*Goal*: Convert all the lines below into a Markdown table with the columns Row and Line, giving each line a row number and skipping blank lines.

START Entries shown

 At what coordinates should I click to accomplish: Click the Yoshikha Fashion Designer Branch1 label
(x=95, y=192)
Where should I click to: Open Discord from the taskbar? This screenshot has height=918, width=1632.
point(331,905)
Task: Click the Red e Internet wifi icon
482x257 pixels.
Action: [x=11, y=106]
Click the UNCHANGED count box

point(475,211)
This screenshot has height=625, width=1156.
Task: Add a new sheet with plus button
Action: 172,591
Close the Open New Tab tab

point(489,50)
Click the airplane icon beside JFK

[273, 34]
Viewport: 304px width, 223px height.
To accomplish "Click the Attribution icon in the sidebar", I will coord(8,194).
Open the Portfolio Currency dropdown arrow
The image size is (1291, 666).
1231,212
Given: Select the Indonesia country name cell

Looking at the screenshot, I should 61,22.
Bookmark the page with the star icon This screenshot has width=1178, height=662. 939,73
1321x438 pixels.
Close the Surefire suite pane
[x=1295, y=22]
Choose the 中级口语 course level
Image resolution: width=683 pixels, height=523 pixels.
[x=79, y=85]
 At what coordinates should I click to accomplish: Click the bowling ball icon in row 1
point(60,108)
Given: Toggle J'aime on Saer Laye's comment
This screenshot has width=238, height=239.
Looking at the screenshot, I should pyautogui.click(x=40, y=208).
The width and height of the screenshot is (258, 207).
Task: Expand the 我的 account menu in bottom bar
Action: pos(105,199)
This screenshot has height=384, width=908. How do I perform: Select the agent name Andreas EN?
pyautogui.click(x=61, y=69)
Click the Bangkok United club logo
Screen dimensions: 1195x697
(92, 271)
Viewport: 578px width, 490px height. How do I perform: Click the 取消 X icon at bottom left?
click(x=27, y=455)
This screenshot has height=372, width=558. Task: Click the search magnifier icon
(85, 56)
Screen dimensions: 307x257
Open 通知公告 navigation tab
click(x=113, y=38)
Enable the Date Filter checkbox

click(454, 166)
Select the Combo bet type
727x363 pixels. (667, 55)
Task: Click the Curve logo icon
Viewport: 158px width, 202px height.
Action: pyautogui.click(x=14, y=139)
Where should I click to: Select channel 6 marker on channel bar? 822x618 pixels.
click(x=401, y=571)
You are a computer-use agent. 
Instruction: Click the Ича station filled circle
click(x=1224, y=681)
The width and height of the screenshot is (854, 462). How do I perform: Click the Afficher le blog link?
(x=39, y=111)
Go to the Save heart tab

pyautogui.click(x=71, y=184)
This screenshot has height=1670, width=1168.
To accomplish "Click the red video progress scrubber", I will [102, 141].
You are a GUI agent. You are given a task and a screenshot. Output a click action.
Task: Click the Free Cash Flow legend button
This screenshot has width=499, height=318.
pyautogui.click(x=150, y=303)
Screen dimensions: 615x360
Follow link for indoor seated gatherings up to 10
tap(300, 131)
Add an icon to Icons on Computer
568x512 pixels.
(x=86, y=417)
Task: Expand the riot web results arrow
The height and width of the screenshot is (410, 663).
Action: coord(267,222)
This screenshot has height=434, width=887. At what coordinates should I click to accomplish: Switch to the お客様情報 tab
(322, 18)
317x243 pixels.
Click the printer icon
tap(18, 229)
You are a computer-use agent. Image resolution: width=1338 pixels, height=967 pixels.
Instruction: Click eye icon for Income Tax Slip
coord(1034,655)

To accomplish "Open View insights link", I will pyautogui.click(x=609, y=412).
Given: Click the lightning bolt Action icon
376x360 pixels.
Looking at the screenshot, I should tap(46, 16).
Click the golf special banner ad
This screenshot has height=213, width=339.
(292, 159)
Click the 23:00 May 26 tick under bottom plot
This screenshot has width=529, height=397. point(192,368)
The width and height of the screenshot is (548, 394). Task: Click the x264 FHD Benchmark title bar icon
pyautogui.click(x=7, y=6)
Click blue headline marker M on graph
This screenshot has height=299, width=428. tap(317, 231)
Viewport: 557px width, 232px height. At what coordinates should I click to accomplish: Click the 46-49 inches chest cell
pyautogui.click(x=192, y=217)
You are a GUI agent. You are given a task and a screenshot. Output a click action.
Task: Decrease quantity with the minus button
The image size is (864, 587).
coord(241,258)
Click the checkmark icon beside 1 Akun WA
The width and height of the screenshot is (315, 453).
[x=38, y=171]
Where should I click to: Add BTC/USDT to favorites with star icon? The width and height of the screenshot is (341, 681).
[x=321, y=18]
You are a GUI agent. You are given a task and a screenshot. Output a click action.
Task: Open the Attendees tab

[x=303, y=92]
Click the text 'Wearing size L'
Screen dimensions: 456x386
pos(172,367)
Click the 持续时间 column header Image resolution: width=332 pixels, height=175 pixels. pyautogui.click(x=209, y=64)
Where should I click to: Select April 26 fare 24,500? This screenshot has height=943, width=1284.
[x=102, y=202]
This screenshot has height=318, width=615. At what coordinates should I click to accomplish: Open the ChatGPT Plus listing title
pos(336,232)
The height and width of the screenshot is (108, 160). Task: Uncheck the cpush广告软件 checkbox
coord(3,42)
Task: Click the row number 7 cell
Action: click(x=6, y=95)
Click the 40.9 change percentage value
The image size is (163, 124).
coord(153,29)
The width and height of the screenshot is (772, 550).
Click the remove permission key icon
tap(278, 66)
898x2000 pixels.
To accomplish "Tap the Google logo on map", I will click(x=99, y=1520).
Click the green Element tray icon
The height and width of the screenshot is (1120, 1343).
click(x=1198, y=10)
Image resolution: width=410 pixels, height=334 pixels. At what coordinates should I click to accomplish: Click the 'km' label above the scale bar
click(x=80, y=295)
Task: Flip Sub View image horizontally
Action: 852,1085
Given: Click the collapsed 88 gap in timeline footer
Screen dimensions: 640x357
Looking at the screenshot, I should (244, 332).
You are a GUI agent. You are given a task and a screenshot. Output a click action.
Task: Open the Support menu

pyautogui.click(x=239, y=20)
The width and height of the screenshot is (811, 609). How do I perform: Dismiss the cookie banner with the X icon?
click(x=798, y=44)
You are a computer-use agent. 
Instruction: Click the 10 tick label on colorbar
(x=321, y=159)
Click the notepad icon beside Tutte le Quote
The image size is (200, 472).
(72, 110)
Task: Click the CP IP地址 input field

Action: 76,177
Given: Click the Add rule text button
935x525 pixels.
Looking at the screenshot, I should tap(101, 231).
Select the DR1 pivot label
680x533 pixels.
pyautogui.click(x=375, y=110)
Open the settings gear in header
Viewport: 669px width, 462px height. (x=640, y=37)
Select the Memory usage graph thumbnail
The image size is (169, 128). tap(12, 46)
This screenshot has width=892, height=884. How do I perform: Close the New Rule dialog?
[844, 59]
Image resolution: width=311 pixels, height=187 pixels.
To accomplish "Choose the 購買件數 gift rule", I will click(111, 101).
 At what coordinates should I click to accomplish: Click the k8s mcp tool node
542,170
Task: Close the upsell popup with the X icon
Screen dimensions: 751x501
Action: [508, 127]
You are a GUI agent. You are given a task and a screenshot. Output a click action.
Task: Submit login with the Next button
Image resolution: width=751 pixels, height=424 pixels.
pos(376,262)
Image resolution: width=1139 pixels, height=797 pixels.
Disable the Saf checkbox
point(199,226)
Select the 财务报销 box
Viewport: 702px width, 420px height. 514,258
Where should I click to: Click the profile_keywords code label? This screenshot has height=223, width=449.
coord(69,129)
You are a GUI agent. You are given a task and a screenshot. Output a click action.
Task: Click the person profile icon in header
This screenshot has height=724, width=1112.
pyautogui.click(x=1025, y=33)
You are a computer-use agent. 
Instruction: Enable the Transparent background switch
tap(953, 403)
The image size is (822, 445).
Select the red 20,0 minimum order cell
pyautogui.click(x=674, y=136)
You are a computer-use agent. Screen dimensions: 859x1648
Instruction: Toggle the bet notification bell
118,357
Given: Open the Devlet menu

END Entries shown

*Result for this exercise*:
| Row | Line |
|---|---|
| 1 |  At what coordinates should I click to accomplish: Click the Yoshikha Fashion Designer Branch1 label |
| 2 | (x=95, y=192) |
| 3 | Where should I click to: Open Discord from the taskbar? This screenshot has height=918, width=1632. |
| 4 | point(331,905) |
| 5 | Task: Click the Red e Internet wifi icon |
| 6 | 482x257 pixels. |
| 7 | Action: [x=11, y=106] |
| 8 | Click the UNCHANGED count box |
| 9 | point(475,211) |
| 10 | This screenshot has height=625, width=1156. |
| 11 | Task: Add a new sheet with plus button |
| 12 | Action: 172,591 |
| 13 | Close the Open New Tab tab |
| 14 | point(489,50) |
| 15 | Click the airplane icon beside JFK |
| 16 | [273, 34] |
| 17 | Viewport: 304px width, 223px height. |
| 18 | To accomplish "Click the Attribution icon in the sidebar", I will coord(8,194). |
| 19 | Open the Portfolio Currency dropdown arrow |
| 20 | The image size is (1291, 666). |
| 21 | 1231,212 |
| 22 | Given: Select the Indonesia country name cell |
| 23 | Looking at the screenshot, I should 61,22. |
| 24 | Bookmark the page with the star icon This screenshot has width=1178, height=662. 939,73 |
| 25 | 1321x438 pixels. |
| 26 | Close the Surefire suite pane |
| 27 | [x=1295, y=22] |
| 28 | Choose the 中级口语 course level |
| 29 | Image resolution: width=683 pixels, height=523 pixels. |
| 30 | [x=79, y=85] |
| 31 |  At what coordinates should I click to accomplish: Click the bowling ball icon in row 1 |
| 32 | point(60,108) |
| 33 | Given: Toggle J'aime on Saer Laye's comment |
| 34 | This screenshot has width=238, height=239. |
| 35 | Looking at the screenshot, I should pyautogui.click(x=40, y=208). |
| 36 | The width and height of the screenshot is (258, 207). |
| 37 | Task: Expand the 我的 account menu in bottom bar |
| 38 | Action: pos(105,199) |
| 39 | This screenshot has height=384, width=908. How do I perform: Select the agent name Andreas EN? |
| 40 | pyautogui.click(x=61, y=69) |
| 41 | Click the Bangkok United club logo |
| 42 | Screen dimensions: 1195x697 |
| 43 | (92, 271) |
| 44 | Viewport: 578px width, 490px height. How do I perform: Click the 取消 X icon at bottom left? |
| 45 | click(x=27, y=455) |
| 46 | This screenshot has height=372, width=558. Task: Click the search magnifier icon |
| 47 | (85, 56) |
| 48 | Screen dimensions: 307x257 |
| 49 | Open 通知公告 navigation tab |
| 50 | click(x=113, y=38) |
| 51 | Enable the Date Filter checkbox |
| 52 | click(454, 166) |
| 53 | Select the Combo bet type |
| 54 | 727x363 pixels. (667, 55) |
| 55 | Task: Click the Curve logo icon |
| 56 | Viewport: 158px width, 202px height. |
| 57 | Action: pyautogui.click(x=14, y=139) |
| 58 | Where should I click to: Select channel 6 marker on channel bar? 822x618 pixels. |
| 59 | click(x=401, y=571) |
| 60 | You are a computer-use agent.  |
| 61 | Instruction: Click the Ича station filled circle |
| 62 | click(x=1224, y=681) |
| 63 | The width and height of the screenshot is (854, 462). How do I perform: Click the Afficher le blog link? |
| 64 | (x=39, y=111) |
| 65 | Go to the Save heart tab |
| 66 | pyautogui.click(x=71, y=184) |
| 67 | This screenshot has height=1670, width=1168. |
| 68 | To accomplish "Click the red video progress scrubber", I will [102, 141]. |
| 69 | You are a GUI agent. You are given a task and a screenshot. Output a click action. |
| 70 | Task: Click the Free Cash Flow legend button |
| 71 | This screenshot has width=499, height=318. |
| 72 | pyautogui.click(x=150, y=303) |
| 73 | Screen dimensions: 615x360 |
| 74 | Follow link for indoor seated gatherings up to 10 |
| 75 | tap(300, 131) |
| 76 | Add an icon to Icons on Computer |
| 77 | 568x512 pixels. |
| 78 | (x=86, y=417) |
| 79 | Task: Expand the riot web results arrow |
| 80 | The height and width of the screenshot is (410, 663). |
| 81 | Action: coord(267,222) |
| 82 | This screenshot has height=434, width=887. At what coordinates should I click to accomplish: Switch to the お客様情報 tab |
| 83 | (322, 18) |
| 84 | 317x243 pixels. |
| 85 | Click the printer icon |
| 86 | tap(18, 229) |
| 87 | You are a computer-use agent. Image resolution: width=1338 pixels, height=967 pixels. |
| 88 | Instruction: Click eye icon for Income Tax Slip |
| 89 | coord(1034,655) |
| 90 | To accomplish "Open View insights link", I will pyautogui.click(x=609, y=412). |
| 91 | Given: Click the lightning bolt Action icon |
| 92 | 376x360 pixels. |
| 93 | Looking at the screenshot, I should tap(46, 16). |
| 94 | Click the golf special banner ad |
| 95 | This screenshot has height=213, width=339. |
| 96 | (292, 159) |
| 97 | Click the 23:00 May 26 tick under bottom plot |
| 98 | This screenshot has width=529, height=397. point(192,368) |
| 99 | The width and height of the screenshot is (548, 394). Task: Click the x264 FHD Benchmark title bar icon |
| 100 | pyautogui.click(x=7, y=6) |
| 101 | Click blue headline marker M on graph |
| 102 | This screenshot has height=299, width=428. tap(317, 231) |
| 103 | Viewport: 557px width, 232px height. At what coordinates should I click to accomplish: Click the 46-49 inches chest cell |
| 104 | pyautogui.click(x=192, y=217) |
| 105 | You are a GUI agent. You are given a task and a screenshot. Output a click action. |
| 106 | Task: Decrease quantity with the minus button |
| 107 | The image size is (864, 587). |
| 108 | coord(241,258) |
| 109 | Click the checkmark icon beside 1 Akun WA |
| 110 | The width and height of the screenshot is (315, 453). |
| 111 | [x=38, y=171] |
| 112 | Where should I click to: Add BTC/USDT to favorites with star icon? The width and height of the screenshot is (341, 681). |
| 113 | [x=321, y=18] |
| 114 | You are a GUI agent. You are given a task and a screenshot. Output a click action. |
| 115 | Task: Open the Attendees tab |
| 116 | [x=303, y=92] |
| 117 | Click the text 'Wearing size L' |
| 118 | Screen dimensions: 456x386 |
| 119 | pos(172,367) |
| 120 | Click the 持续时间 column header Image resolution: width=332 pixels, height=175 pixels. pyautogui.click(x=209, y=64) |
| 121 | Where should I click to: Select April 26 fare 24,500? This screenshot has height=943, width=1284. |
| 122 | [x=102, y=202] |
| 123 | This screenshot has height=318, width=615. At what coordinates should I click to accomplish: Open the ChatGPT Plus listing title |
| 124 | pos(336,232) |
| 125 | The height and width of the screenshot is (108, 160). Task: Uncheck the cpush广告软件 checkbox |
| 126 | coord(3,42) |
| 127 | Task: Click the row number 7 cell |
| 128 | Action: click(x=6, y=95) |
| 129 | Click the 40.9 change percentage value |
| 130 | The image size is (163, 124). |
| 131 | coord(153,29) |
| 132 | The width and height of the screenshot is (772, 550). |
| 133 | Click the remove permission key icon |
| 134 | tap(278, 66) |
| 135 | 898x2000 pixels. |
| 136 | To accomplish "Tap the Google logo on map", I will click(x=99, y=1520). |
| 137 | Click the green Element tray icon |
| 138 | The height and width of the screenshot is (1120, 1343). |
| 139 | click(x=1198, y=10) |
| 140 | Image resolution: width=410 pixels, height=334 pixels. At what coordinates should I click to accomplish: Click the 'km' label above the scale bar |
| 141 | click(x=80, y=295) |
| 142 | Task: Flip Sub View image horizontally |
| 143 | Action: 852,1085 |
| 144 | Given: Click the collapsed 88 gap in timeline footer |
| 145 | Screen dimensions: 640x357 |
| 146 | Looking at the screenshot, I should (244, 332). |
| 147 | You are a GUI agent. You are given a task and a screenshot. Output a click action. |
| 148 | Task: Open the Support menu |
| 149 | pyautogui.click(x=239, y=20) |
| 150 | The width and height of the screenshot is (811, 609). How do I perform: Dismiss the cookie banner with the X icon? |
| 151 | click(x=798, y=44) |
| 152 | You are a computer-use agent.  |
| 153 | Instruction: Click the 10 tick label on colorbar |
| 154 | (x=321, y=159) |
| 155 | Click the notepad icon beside Tutte le Quote |
| 156 | The image size is (200, 472). |
| 157 | (72, 110) |
| 158 | Task: Click the CP IP地址 input field |
| 159 | Action: 76,177 |
| 160 | Given: Click the Add rule text button |
| 161 | 935x525 pixels. |
| 162 | Looking at the screenshot, I should tap(101, 231). |
| 163 | Select the DR1 pivot label |
| 164 | 680x533 pixels. |
| 165 | pyautogui.click(x=375, y=110) |
| 166 | Open the settings gear in header |
| 167 | Viewport: 669px width, 462px height. (x=640, y=37) |
| 168 | Select the Memory usage graph thumbnail |
| 169 | The image size is (169, 128). tap(12, 46) |
| 170 | This screenshot has width=892, height=884. How do I perform: Close the New Rule dialog? |
| 171 | [844, 59] |
| 172 | Image resolution: width=311 pixels, height=187 pixels. |
| 173 | To accomplish "Choose the 購買件數 gift rule", I will click(111, 101). |
| 174 |  At what coordinates should I click to accomplish: Click the k8s mcp tool node |
| 175 | 542,170 |
| 176 | Task: Close the upsell popup with the X icon |
| 177 | Screen dimensions: 751x501 |
| 178 | Action: [508, 127] |
| 179 | You are a GUI agent. You are given a task and a screenshot. Output a click action. |
| 180 | Task: Submit login with the Next button |
| 181 | Image resolution: width=751 pixels, height=424 pixels. |
| 182 | pos(376,262) |
| 183 | Image resolution: width=1139 pixels, height=797 pixels. |
| 184 | Disable the Saf checkbox |
| 185 | point(199,226) |
| 186 | Select the 财务报销 box |
| 187 | Viewport: 702px width, 420px height. 514,258 |
| 188 | Where should I click to: Click the profile_keywords code label? This screenshot has height=223, width=449. |
| 189 | coord(69,129) |
| 190 | You are a GUI agent. You are given a task and a screenshot. Output a click action. |
| 191 | Task: Click the person profile icon in header |
| 192 | This screenshot has height=724, width=1112. |
| 193 | pyautogui.click(x=1025, y=33) |
| 194 | You are a computer-use agent.  |
| 195 | Instruction: Enable the Transparent background switch |
| 196 | tap(953, 403) |
| 197 | The image size is (822, 445). |
| 198 | Select the red 20,0 minimum order cell |
| 199 | pyautogui.click(x=674, y=136) |
| 200 | You are a computer-use agent. Screen dimensions: 859x1648 |
| 201 | Instruction: Toggle the bet notification bell |
| 202 | 118,357 |
| 203 | Given: Open the Devlet menu |